South Sudan continues to endure an ongoing crisis, in large part the consequence of civil war. Since the most recent outbreak of conflict in 2015, over 50,000 people have been killed and more than 7 million people are in need of humanitarian assistance. On 12 September last, the President of South Sudan, Salva Kiir, signed a peace agreement with the opposition. While this peace agreement has the potential to mark a new departure, it is critical that South Sudan’s leaders implement it without delay. Achieving lasting peace will require sustained effort and commitment as well as a genuinely inclusive approach to building the future South Sudan.
Ireland strongly supports efforts to build peace in South Sudan. In November 2017, during his visit to Addis Ababa, the Tánaiste met representatives of IGAD (Intergovernmental Authority on Development) and the African Union to discuss the situation in South Sudan. On that visit, the Tánaiste announced funding to the IGAD High Level Revitalization Forum, the process which delivered the revised peace agreement. Ireland will continue to support IGAD’s work on monitoring and evaluating the implementation of the agreement in 2019.

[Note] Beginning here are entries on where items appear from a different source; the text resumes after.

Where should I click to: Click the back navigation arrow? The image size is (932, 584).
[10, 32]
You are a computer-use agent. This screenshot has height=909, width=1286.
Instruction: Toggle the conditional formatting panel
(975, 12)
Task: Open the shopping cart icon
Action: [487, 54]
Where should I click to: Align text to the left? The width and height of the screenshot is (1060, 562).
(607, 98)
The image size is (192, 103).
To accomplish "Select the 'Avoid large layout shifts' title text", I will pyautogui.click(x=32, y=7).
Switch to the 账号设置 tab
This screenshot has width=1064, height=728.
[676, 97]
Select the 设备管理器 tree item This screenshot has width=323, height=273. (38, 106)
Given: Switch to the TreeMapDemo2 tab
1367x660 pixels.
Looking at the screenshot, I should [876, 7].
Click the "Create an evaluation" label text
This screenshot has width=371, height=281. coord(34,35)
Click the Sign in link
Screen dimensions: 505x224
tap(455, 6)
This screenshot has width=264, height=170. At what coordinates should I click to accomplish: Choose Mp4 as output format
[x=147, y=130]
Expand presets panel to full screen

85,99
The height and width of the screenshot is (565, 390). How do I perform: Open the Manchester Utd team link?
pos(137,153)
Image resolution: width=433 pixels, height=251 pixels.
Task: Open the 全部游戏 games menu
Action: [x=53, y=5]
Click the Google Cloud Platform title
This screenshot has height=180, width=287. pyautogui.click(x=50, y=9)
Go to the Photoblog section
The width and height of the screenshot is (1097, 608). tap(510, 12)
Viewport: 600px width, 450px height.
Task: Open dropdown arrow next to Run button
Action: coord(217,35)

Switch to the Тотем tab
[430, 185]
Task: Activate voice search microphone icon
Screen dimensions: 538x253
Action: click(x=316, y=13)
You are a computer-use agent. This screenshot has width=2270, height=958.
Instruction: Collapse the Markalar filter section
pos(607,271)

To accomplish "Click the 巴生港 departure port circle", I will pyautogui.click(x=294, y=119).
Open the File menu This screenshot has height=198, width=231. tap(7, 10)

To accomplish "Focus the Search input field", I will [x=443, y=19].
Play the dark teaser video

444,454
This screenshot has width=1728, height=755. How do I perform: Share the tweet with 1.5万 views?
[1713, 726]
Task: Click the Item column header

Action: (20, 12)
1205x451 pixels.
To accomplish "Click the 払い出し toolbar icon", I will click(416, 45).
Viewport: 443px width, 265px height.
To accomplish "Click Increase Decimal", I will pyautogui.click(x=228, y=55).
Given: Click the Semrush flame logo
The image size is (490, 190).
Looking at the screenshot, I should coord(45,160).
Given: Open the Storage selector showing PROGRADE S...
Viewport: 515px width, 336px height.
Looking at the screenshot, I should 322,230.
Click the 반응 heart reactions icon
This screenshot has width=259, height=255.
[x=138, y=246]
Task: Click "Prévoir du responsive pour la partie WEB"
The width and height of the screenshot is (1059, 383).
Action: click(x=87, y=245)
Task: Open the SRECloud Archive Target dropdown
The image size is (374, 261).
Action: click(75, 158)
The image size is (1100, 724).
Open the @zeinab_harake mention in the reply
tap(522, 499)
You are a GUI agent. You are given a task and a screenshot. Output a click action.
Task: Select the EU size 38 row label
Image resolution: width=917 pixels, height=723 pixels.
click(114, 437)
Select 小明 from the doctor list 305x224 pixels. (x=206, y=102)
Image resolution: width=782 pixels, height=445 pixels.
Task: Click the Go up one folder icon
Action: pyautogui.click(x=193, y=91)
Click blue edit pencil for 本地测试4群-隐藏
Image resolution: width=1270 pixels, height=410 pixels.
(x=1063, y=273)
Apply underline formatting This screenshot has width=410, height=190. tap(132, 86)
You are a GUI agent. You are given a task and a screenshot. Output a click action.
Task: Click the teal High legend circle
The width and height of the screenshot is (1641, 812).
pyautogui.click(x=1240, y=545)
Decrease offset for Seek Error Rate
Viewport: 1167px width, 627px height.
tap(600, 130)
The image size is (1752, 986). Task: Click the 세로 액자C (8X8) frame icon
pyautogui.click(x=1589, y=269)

Our Embassy in Addis Ababa which is accredited to South Sudan, monitors the situation and engages with local, regional and international parties on an ongoing basis. The Irish Ambassador in Addis Ababa visits Juba frequently where she meets with key government, UN, NGO, Red Cross and diplomatic partners, including the EU Delegation. She plans to visit again next week.
Two Departmental officials have been seconded to the EU Delegation in South Sudan, which is working to support the peace process, in particular by providing support to the implementing and monitoring bodies of the peace agreement. Ireland also cooperates closely with other EU member states on the issue of South Sudan in the European Council where Conclusions on South Sudan were adopted in April.
The EU Special Representative for the Horn of Africa, Alexander Rondos, appointed in 2012, contributes actively to achieve lasting peace, security and development in the region; this month he visited Dublin to brief the Tánaiste on current dynamics in the Horn of Africa, including South Sudan.
Ireland is responding to the continuing humanitarian need in South Sudan, with over €61 million in humanitarian assistance provided since 2012. Over €10 million in Irish funding has been provided so far this year, including to the South Sudan Humanitarian Fund and UNICEF to assist them in reaching the most vulnerable with lifesaving supplies and basic services. Irish funding will continue to support both those in need inside South Sudan as well as South Sudanese refugees in neighbouring countries. Ireland is also a significant contributor to the UN Central Emergency Response Fund, which has allocated $187 million to alleviate the crisis since 2011, and to the EU, which has provided more than €90 million so far this year.